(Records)
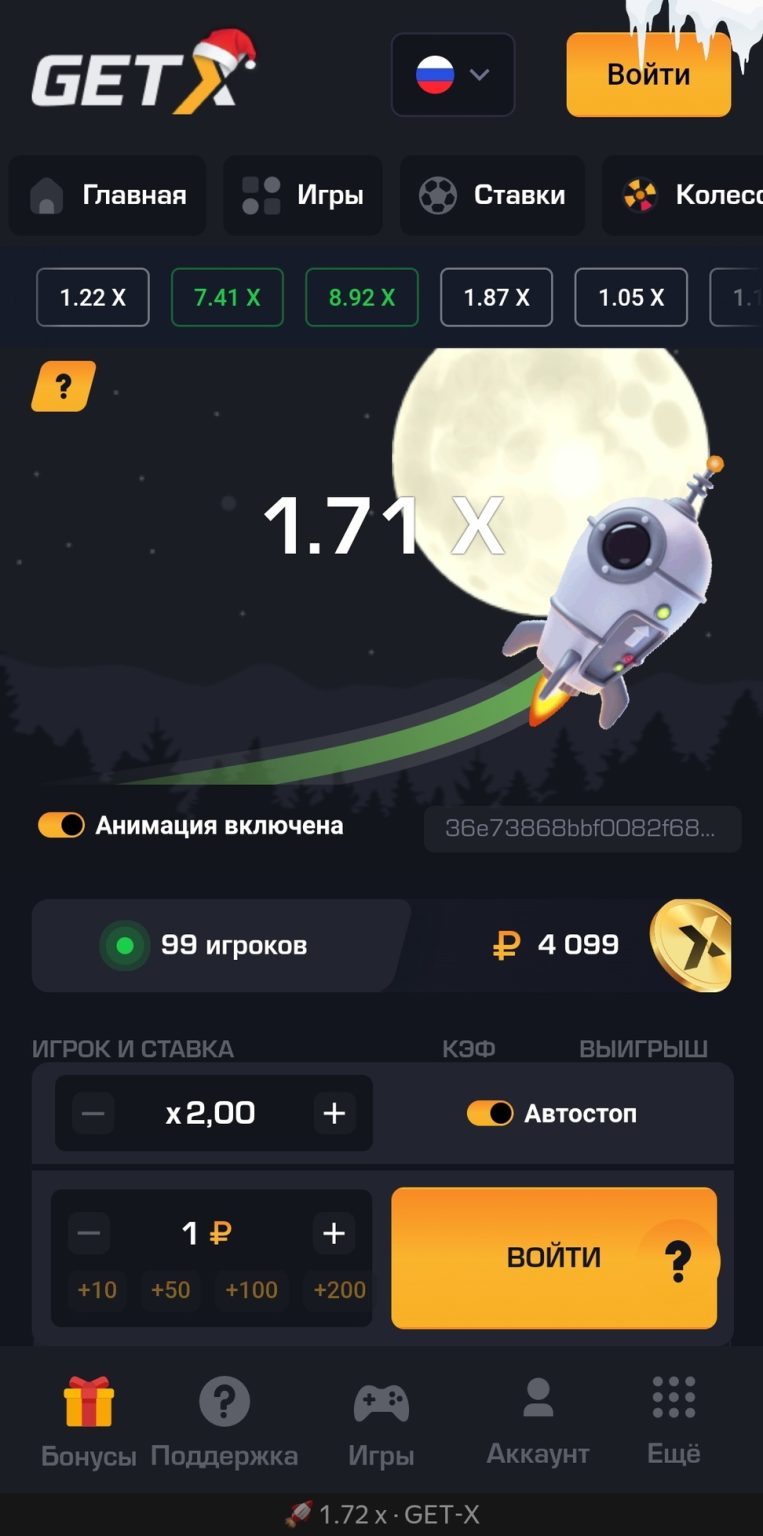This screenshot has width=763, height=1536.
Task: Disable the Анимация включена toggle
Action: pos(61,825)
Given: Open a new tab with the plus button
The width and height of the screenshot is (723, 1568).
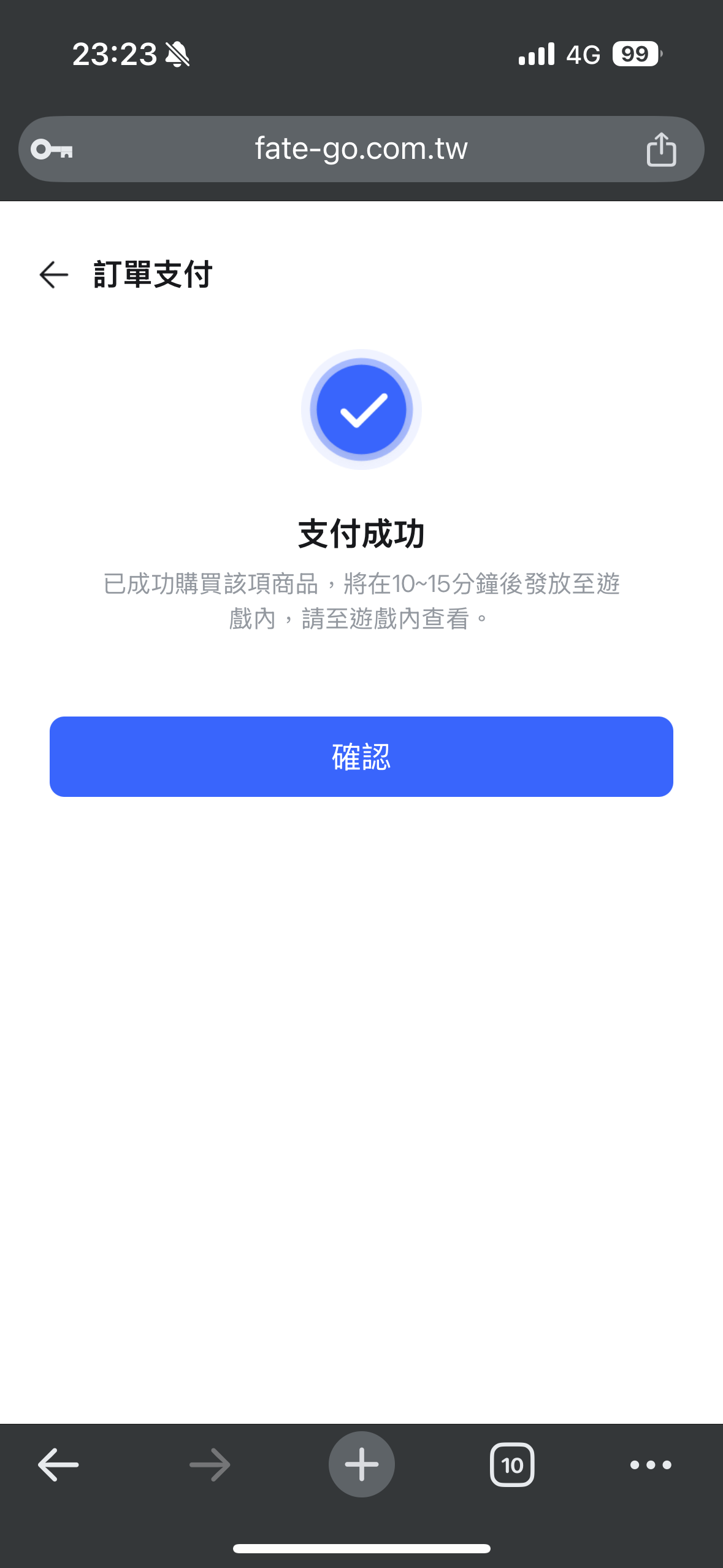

- _EXERCISE_: Express the data above as a JSON list of strings with one string per line, skipping blank lines. Leave the pictures out.

- _REPLY TO THE EXERCISE_:
[
  "This screenshot has width=763, height=1536.",
  "Task: Disable the Анимация включена toggle",
  "Action: pos(61,825)",
  "Given: Open a new tab with the plus button",
  "The width and height of the screenshot is (723, 1568)."
]